Boiling an egg seems like it should be one of the easiest culinary feats to master. But as anyone who has tried knows, it isn’t. You can end up with rubbery whites, chalky yolks or half the white taken off with the shell.
Here’s why: An egg isn’t one thing, it’s two. The yolk and white have two different compositions, and need to reach different temperatures to get to their best consistencies.
The right temperature for an egg white is 180°F (82°C), explains J. Kenji López-Alt in his new cookbook The Food Lab: Better Home Cooking Through Science. That’s when egg white protein solidifies into a firm, but still tender, un-rubbery white.
But that’s about 10 degrees hotter than the ideal temperature for the egg yolk. Above 170°F (77°C), egg yolks get dry and crumbly. And as the sulfur in the white and the iron in the yolk react, they create ferrous sulfide, which turns yellow yolks an icky green.
Then there’s the peeling to consider: While eggs dropped into boiling water risk overcooking on the edges (the whites) before the yolk even solidifies, eggs that start off in cold water fuse the whites to their shells, which makes peeling a mess.

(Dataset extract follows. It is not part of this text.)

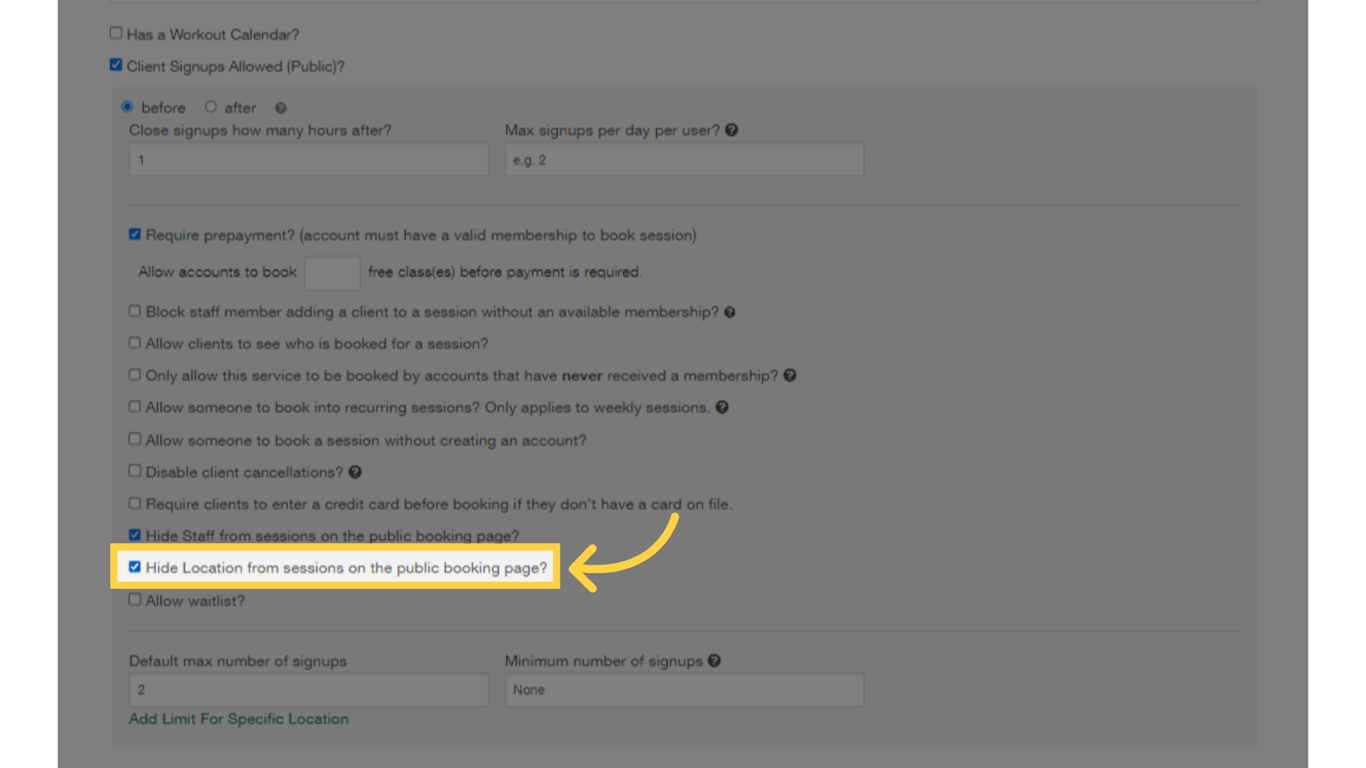
Task: Click the Default max number of signups field
Action: tap(308, 689)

The trick, hypothesized Lopez-Alt, was to start the eggs in boiling water so that the whites set without sticking to the shell, then to add ice cubes to bring the temperature back down, before finishing with a long, slow cook. So to test his method and establish the precise timing, López-Alt took the scientific approach—taking one egg out of the water every 30 seconds, to check consistency.
Sure, you could do the same. But the faster approach might be simply to apply his conclusions: For the best egg, with a tender white and fully cooked yolk, bring water to a boil, gently lower your eggs into the water and let them cook for 30 seconds. Then add ice to lower the temperature, let the water boil up again, and cook for 11 minutes at about 190°F. Delicious.